(Exercise brief): Rewrite the lines between the ones holding "Find the location" and "coordinates (696, 307).", inclusive, as a Markdown table with a Row column and a Line column, skipping blank lines. Leave the pictures out of the table.

(Information shown):
——————

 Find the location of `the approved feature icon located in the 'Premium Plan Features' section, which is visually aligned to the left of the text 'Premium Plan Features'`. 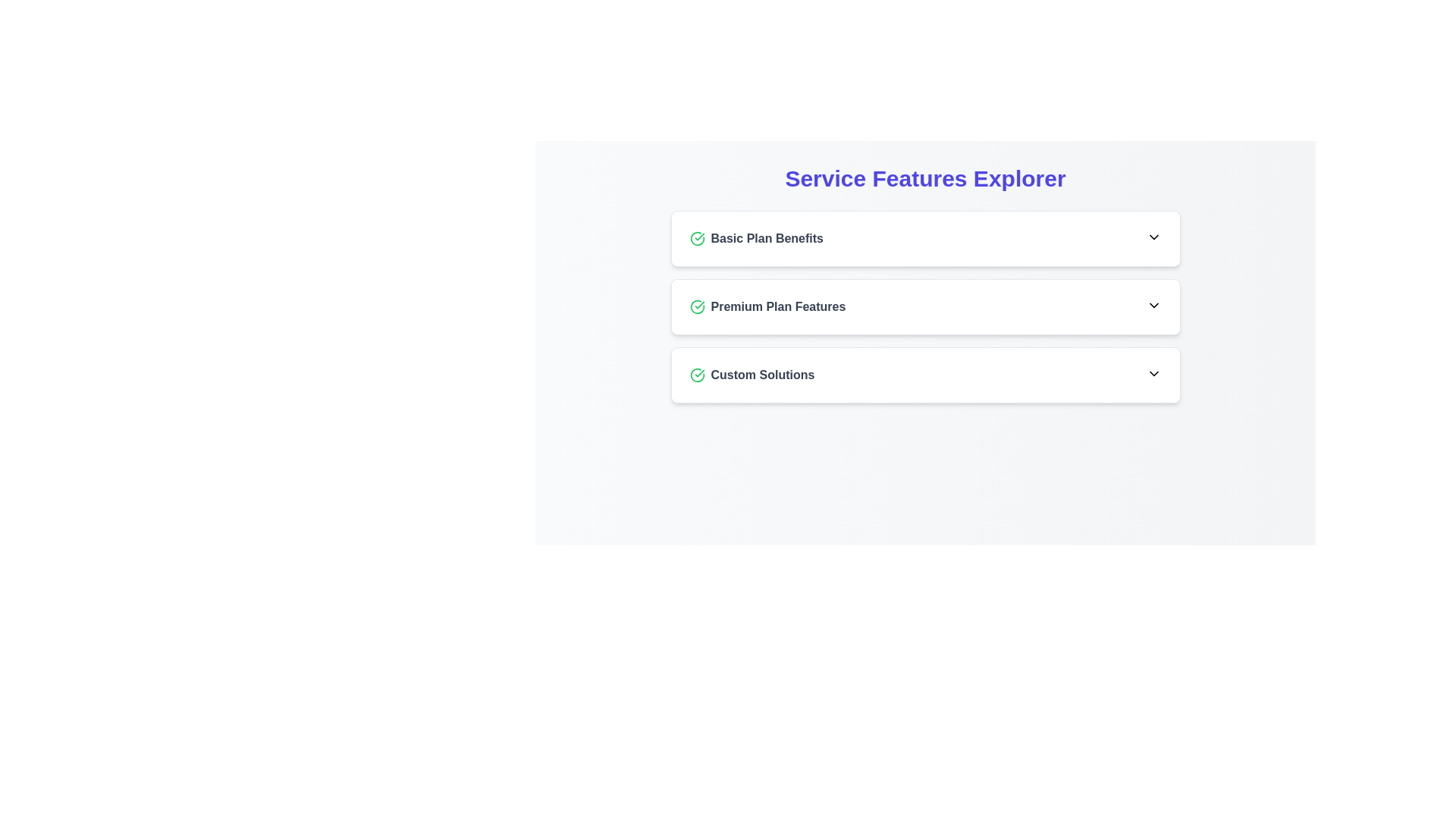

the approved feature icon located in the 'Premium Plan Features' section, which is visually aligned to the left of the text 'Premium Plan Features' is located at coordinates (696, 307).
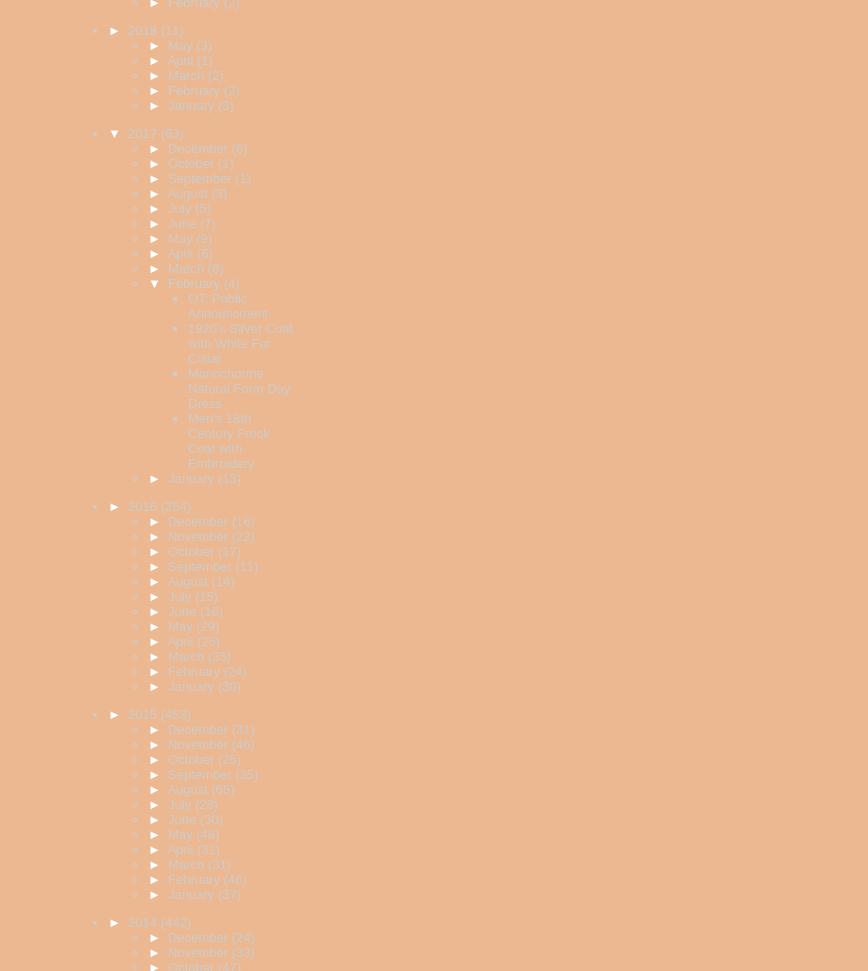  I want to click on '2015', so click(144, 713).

——————

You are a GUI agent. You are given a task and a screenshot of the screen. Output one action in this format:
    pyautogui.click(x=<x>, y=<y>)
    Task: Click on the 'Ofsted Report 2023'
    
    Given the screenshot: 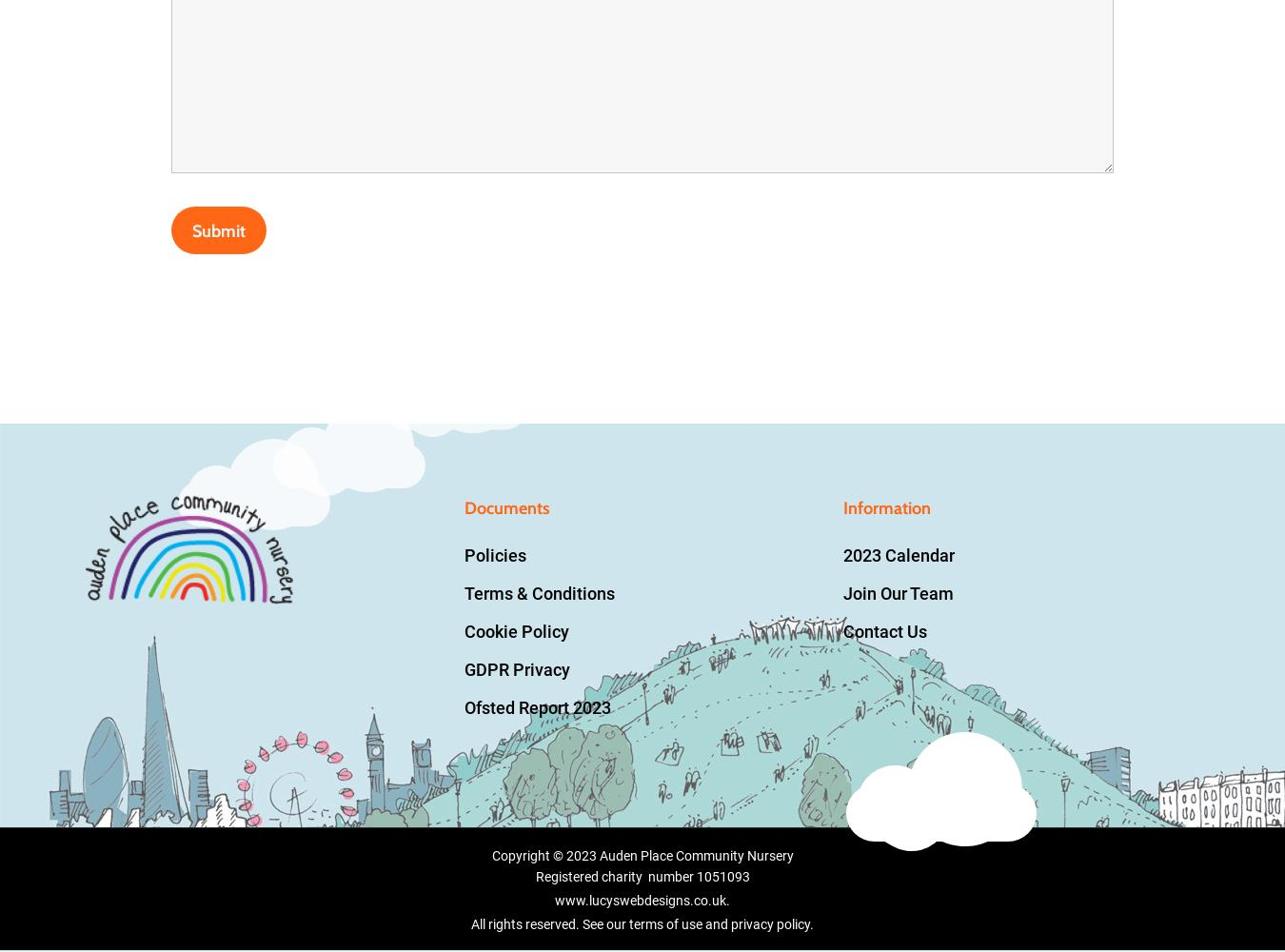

——————

(Task solution):
| Row | Line |
|---|---|
| 1 |  Find the location of `the approved feature icon located in the 'Premium Plan Features' section, which is visually aligned to the left of the text 'Premium Plan Features'`.  |
| 2 | the approved feature icon located in the 'Premium Plan Features' section, which is visually aligned to the left of the text 'Premium Plan Features' is located at coordinates (696, 307). |